Aktuelle Neurologie 2006; 33 - P459
DOI: 10.1055/s-2006-953284

Primary stroke-unit treatment followed by early CEA of high-grade ICA stenosis after minor stroke

M. Neveling 1, N. Galldiks 1, F.G. Lehnhardt 1, M. Aleksic 1, M.A. Rüger 1, J. Sobesky 1, C. Dohmen 1, J. Brunkwall 1, A.H. Jacobs 1, W.F. Haupt 1
  • 1Köln

Purpose/Aims: To assess the safety of early endarterectomy (CEA) in patients with high-grade symptomatic internal carotid artery (ICA) stenosis. Previous reservations regarding early CEA were proofed to be exaggerated. A close collaboration between vascular surgeons and neurologists is required to perform the operation as early as possible and therefore enhance the chance for rehabilitation.

Patients and methods: The course of treatment and outcome of patients with symptomatic high-grade ICA stenosis from 2000 until now are evaluated who underwent early CEA after being referred directly from the Stroke-Unit for carotid surgery. Additionally, we reviewed the patients for: age; duration of symptoms until admission; severity of ischemia-related symptoms; multimodal imaging (ultrasound, MRI, PET); duration until CEA; perioperative complications; duration of in-hospital care.

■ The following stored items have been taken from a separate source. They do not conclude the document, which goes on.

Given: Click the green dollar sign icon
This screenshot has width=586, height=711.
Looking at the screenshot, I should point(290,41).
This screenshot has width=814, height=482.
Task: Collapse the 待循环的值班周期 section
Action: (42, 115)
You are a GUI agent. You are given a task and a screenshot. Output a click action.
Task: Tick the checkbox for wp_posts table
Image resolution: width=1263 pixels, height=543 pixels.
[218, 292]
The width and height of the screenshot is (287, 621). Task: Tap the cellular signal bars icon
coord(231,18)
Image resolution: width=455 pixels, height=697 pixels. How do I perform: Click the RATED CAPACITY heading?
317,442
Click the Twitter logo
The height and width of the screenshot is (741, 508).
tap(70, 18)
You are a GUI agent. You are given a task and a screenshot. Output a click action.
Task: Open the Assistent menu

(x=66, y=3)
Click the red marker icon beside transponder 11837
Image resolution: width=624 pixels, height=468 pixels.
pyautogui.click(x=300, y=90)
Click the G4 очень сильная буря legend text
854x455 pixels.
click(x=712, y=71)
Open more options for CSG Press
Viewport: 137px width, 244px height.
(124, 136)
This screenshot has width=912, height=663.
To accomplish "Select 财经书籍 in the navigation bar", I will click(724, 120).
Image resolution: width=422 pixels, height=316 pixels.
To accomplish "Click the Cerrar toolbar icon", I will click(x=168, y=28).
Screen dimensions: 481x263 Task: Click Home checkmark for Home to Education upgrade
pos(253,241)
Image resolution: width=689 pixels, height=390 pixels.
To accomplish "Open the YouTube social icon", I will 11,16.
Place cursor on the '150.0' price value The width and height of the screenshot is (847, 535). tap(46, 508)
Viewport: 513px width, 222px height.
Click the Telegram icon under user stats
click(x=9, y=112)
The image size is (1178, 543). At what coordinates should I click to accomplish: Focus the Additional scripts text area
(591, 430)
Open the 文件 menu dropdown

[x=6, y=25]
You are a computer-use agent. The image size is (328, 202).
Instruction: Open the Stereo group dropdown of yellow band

Results: 33 patients (age 65.0±10.0 [44–83] years) with the clinical and imaging signs of TIA (n=12), minor (n=15) and major stroke (n=6) were admitted. The duration of symptoms was 23.5±48.3 [0.8–240] hours. In 29 patients ipsilateral high-grade ICA stenosis was operated early (within 4.5±3.5 [1–12] days; n=23) or late (26.2±8.3 [20–41] days; n=6). Intra-stenotic flow-values were 396±101 and 303±117cm/s. In 4 patients an ipsilateral occlusion (0cm/s), contralateral high-grade stenosis (256±97cm/s) and imaging criteria of penumbra were found. In these patients a CEA was performed on the contra-lateral high-grade ICA stenosis 10.3±2.8 [7–13] days after onset of symptoms. Peri-operative morbidity with early as well as late CEA was 9%. The duration of in-hospital care was 15.3±8.3 [5–37] days with early CEA and 38.7±10.7 [25–48] days with late CEA.

Conclusions: After TIA or minor stroke CEA should be carried out as soon as possible as peri-operative morbidity is not increased and duration of in-hospital care is significantly shorter. After careful selection, these patients can undergo CEA under local anaesthesia with a low perioperative risk of neurological deterioration which is comparable to the risk of recurrent stroke while waiting for delayed surgery.